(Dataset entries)
====================

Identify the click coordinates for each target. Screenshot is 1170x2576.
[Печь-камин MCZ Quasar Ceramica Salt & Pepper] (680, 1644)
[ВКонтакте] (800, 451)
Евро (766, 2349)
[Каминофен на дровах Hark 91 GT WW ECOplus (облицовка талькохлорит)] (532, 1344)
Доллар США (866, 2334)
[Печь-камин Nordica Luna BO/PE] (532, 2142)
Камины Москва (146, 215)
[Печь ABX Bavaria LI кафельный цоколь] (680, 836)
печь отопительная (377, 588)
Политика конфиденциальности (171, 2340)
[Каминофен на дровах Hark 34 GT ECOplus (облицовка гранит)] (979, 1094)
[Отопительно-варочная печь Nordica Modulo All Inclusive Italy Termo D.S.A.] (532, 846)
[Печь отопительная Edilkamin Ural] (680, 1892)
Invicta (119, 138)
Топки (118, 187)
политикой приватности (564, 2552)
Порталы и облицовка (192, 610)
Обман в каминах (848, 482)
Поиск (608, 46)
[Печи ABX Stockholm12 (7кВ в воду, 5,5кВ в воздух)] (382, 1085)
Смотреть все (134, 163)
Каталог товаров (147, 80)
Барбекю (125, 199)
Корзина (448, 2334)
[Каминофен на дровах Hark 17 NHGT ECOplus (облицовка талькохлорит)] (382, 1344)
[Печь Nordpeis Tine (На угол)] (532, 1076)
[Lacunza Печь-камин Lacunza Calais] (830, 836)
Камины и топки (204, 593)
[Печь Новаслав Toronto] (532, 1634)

====================

◆ What this task involves
Among the records above, a stretch begins at the line containing "[Печи ABX Stockholm12" and ends at the line containing "Камины и топки (204, 593)". Restate that stretch word for word, and nothing else.

◆ Answer area
[Печи ABX Stockholm12 (7кВ в воду, 5,5кВ в воздух)] (382, 1085)
Смотреть все (134, 163)
Каталог товаров (147, 80)
Барбекю (125, 199)
Корзина (448, 2334)
[Каминофен на дровах Hark 17 NHGT ECOplus (облицовка талькохлорит)] (382, 1344)
[Печь Nordpeis Tine (На угол)] (532, 1076)
[Lacunza Печь-камин Lacunza Calais] (830, 836)
Камины и топки (204, 593)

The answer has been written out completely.